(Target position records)
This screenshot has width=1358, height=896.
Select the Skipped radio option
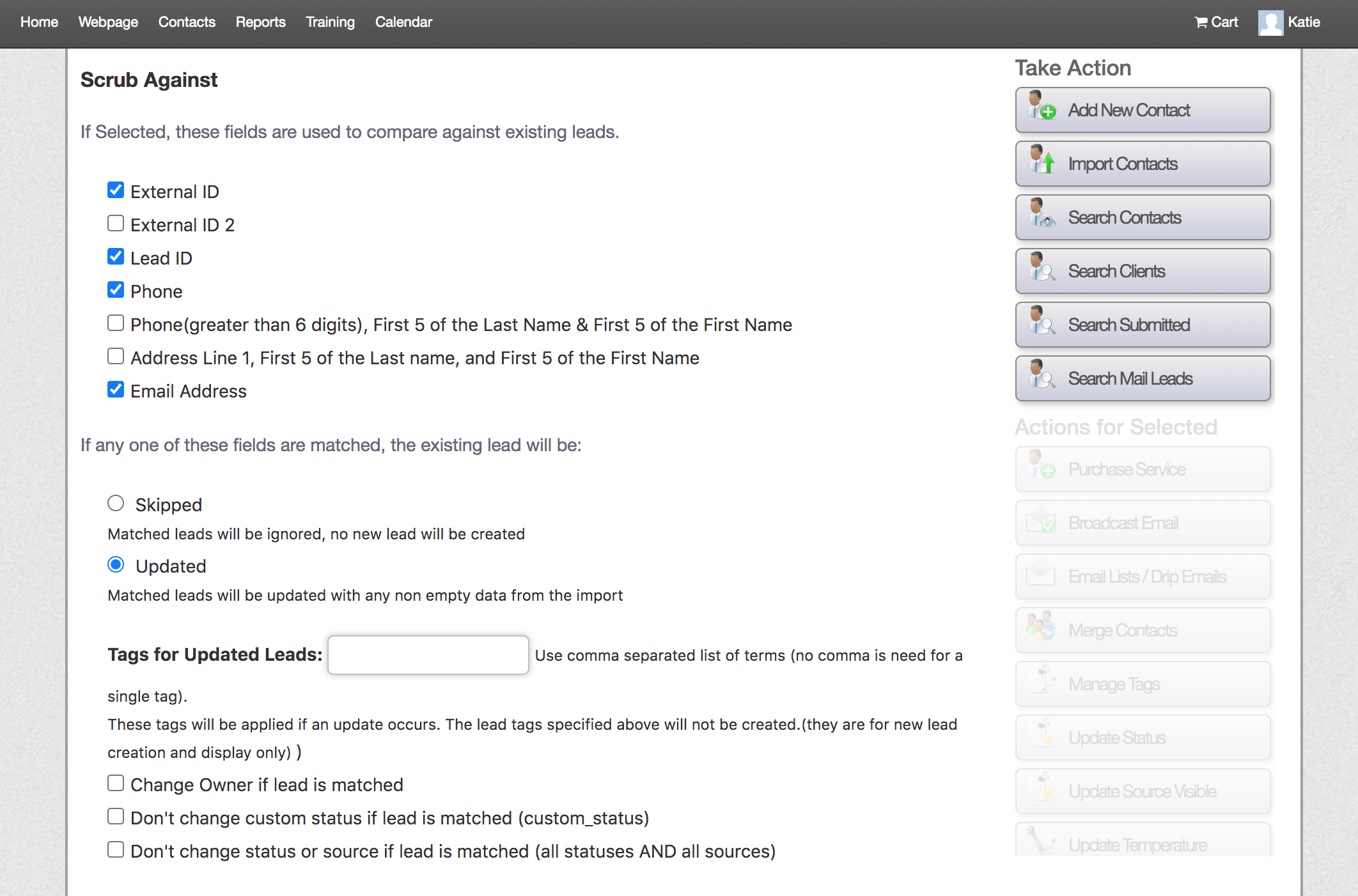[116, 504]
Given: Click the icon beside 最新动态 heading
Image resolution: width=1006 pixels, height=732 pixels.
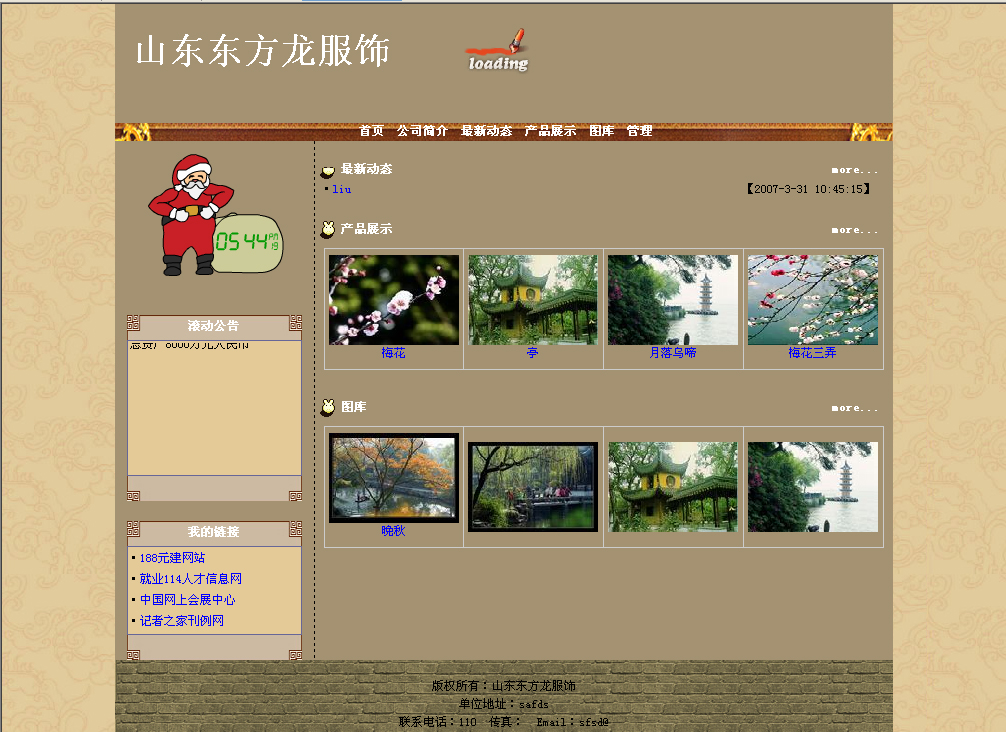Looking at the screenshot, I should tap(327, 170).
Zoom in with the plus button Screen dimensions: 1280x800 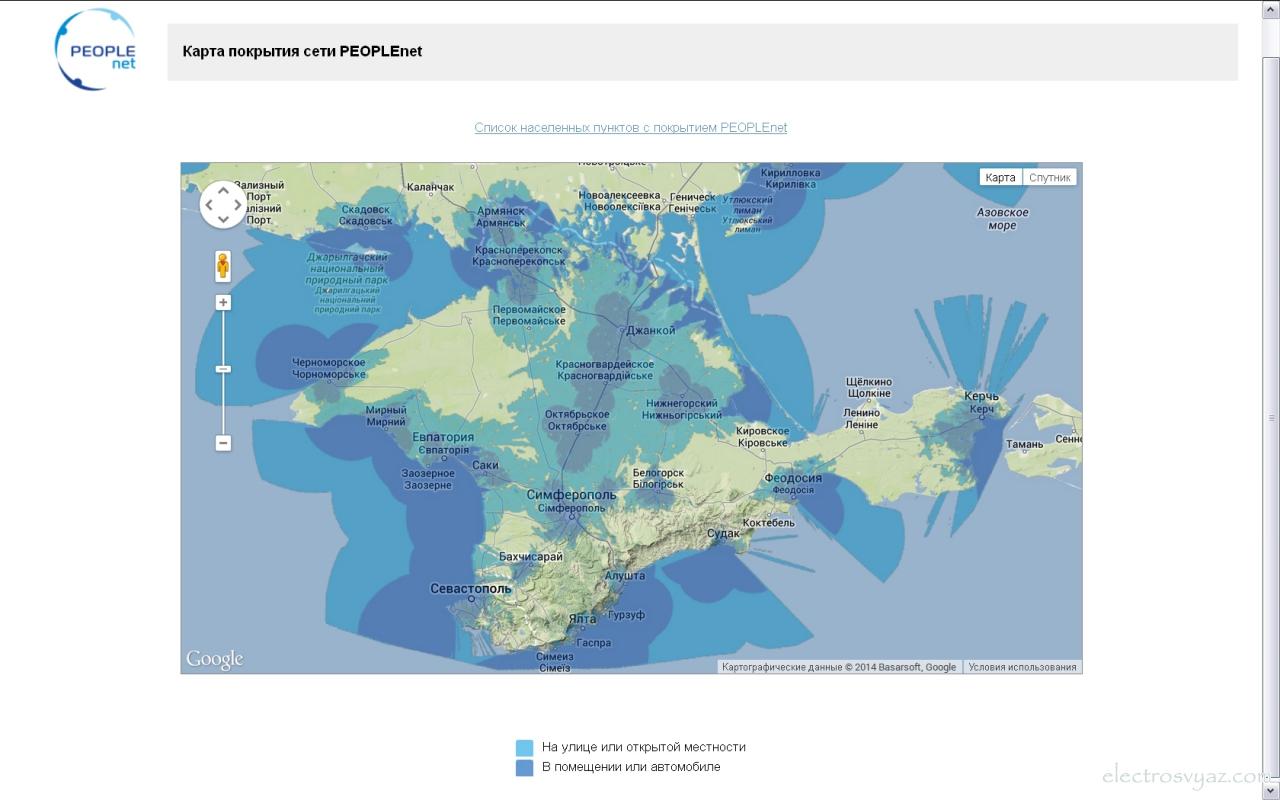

...

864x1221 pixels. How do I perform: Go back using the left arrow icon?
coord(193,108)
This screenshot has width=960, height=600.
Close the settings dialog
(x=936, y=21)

» **Short task**
Arrange the lines from the one containing "This screenshot has width=1358, height=896." down through the one containing "Zoom in with" as a JSON list of strings, one string per line with blank lines left out. Leave the pictures out of the answer.

» **Response to the task**
[
  "This screenshot has width=1358, height=896.",
  "Select the Skipped radio option",
  "[116, 504]",
  "Given: Click the icon beside 最新动态 heading",
  "Image resolution: width=1006 pixels, height=732 pixels.",
  "Looking at the screenshot, I should tap(327, 170).",
  "Zoom in with the plus button Screen dimensions: 1280x800 "
]